My Hero

My Hero April 20, 2014

“If you want to write about Syria,” Tawfik whispered in my ear as we stood on the patio of the English academy where we both taught, “you should write about me. I can tell you lots of interesting things.”

His offer put me in an awkward position. On one hand, it’s always seemed to me that reporting on Middle Eastern wars should be the exclusive province of well-informed people, and I wouldn’t know a Ba’athist from a bath mat. On the other – well, I felt I owed the guy something, having just blown his cover to a fair-sized portion of the student body.

A moment before, I’d asked him if he’d come from Syria. It was a casual question, my only goal being to make conversation – well, that and to show off my ear for non-Turkish names. Bursa is home to a small but vibrant community of Syrian refugees, many of them multilingual, so it seemed like a reasonable guess. But sooner than you can say “Sykes-Picot Agreement,” or even “border incident,” Tawfik threw his arm around my neck and led me – “dragged” might be a better word – into a quiet corner.

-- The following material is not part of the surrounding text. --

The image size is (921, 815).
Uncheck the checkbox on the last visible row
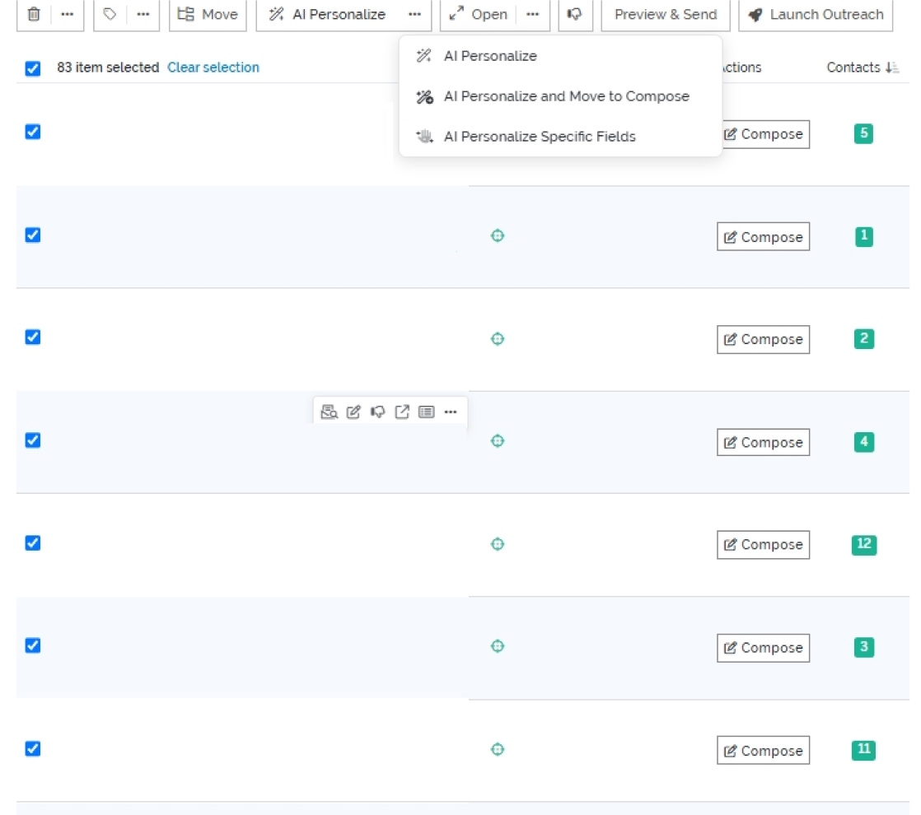click(x=31, y=748)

”Don’t say that in front of the students,” he said. “It could create all kinds of problems – political, religious, and all that.” The very mention of politics and religion made me wince. Discussing them around students is strictly forbidden for teachers. I owe my job to the heedlessness of my predecessor – by all accounts a brilliant man – who’d ordered his students to explain which vegetable they thought God most resembled.

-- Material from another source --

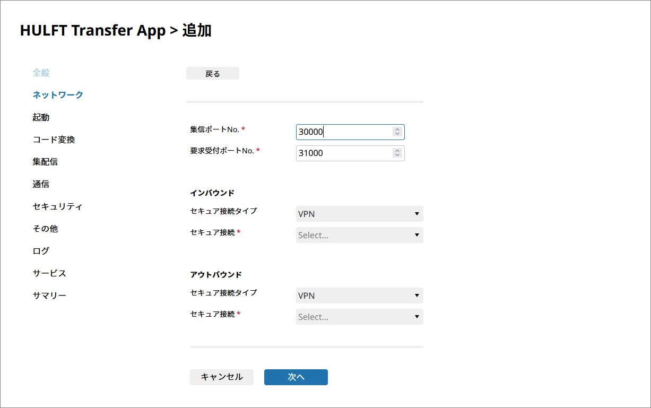Click the 集信ポートNo. input field
The height and width of the screenshot is (408, 651).
click(344, 132)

“Oh, man, I’m really sorry,” I told him. Tawfik shrugged it off. “It’s okay, don’t worry. They probably didn’t understand your pronunciation. You say ‘see-ree-ah’, they say ‘su-ri-yeh’.” Forcing a grin, he slapped me on the arm. “I tell everyone I’m from Lebanon, which is very embarrassing for me, because everyone knows there are many gays there.”

I knew a segue when I heard one. “The French influence, no doubt,” I offered.

And that’s when Tawfik offered to serve as my muse. “I was teaching in_____when it was under Free Syrian Army control. Every day, they bombed us,” he said. “Every day we held class.” I couldn’t quite catch the name of the city, but there was no mistaking the look on Tawfik’s face, which was both grave and energized.

I tore through the rusty filing cabinet of my brain. “This was the, uh, government doing the bombing, right?” He nodded. “That sounds horrible,” I said.

I’m pretty sure I sounded sincere, but the emotion in my voice was my own relief at having set the white and black hats on the heads he thought proper. In fact, “horrible” was a last-second substitution on my part. It had been an demoralizing week. I’d missed three classes. The first, which had been assigned me on only a couple of hours’ notice, I’d slept through. It was only two days later, after fielding half a dozen e-mails written in tense, broken English by the school coordinator, that I rested assured I wouldn’t be cashiered for dereliction of duty.

With my restored confidence came an eye infection, which caused me to miss the second class. It was to be held in a branch of the school I’d never visited before. To blunt the pain, I dragged myself to the computer, loaded Google Translate, and typed in “Ibuprofen,” the Turkish word for which turned out to be “Ibuprofen.” But, though the sky that day was overcast, even 700 mg couldn’t quite empower me to look upward toward it. If it had, I’d have spotted the school’s logo written five feet high on the façade of an office building about 300 yards from the Metro station. Instead, like Oedipus on his way out of Thebes, I shuffled blindly up and down the street – both sides – for a solid hour before giving up and going home.

The story of how I missed my third class doesn’t bear re-telling. Let’s agree it was a dumb, new-guy mistake – specifically, the mistake of a dumb new guy who hadn’t hoisted his Turkish above the “Me Tarzan – you Ceyda!” level, and who’d stubbornly resisted seasoned expats’ advice about getting a cell phone. This time, the letters from the school coordinator – Max, You have main course now,where are you .? Max,I m waiting answer my mail..– struck the desperate note of a trapped miner on his last helping of oxygen.

So when I pictured Tawfik manning the white board – lecturing, calling for order, cajoling knowledge into students’ heads and out of their mouths — while bombs shook gouts of plaster from the ceiling, my gut response did not include the word “horrible.” Instead, my gut response went: “That is so fucking cool.”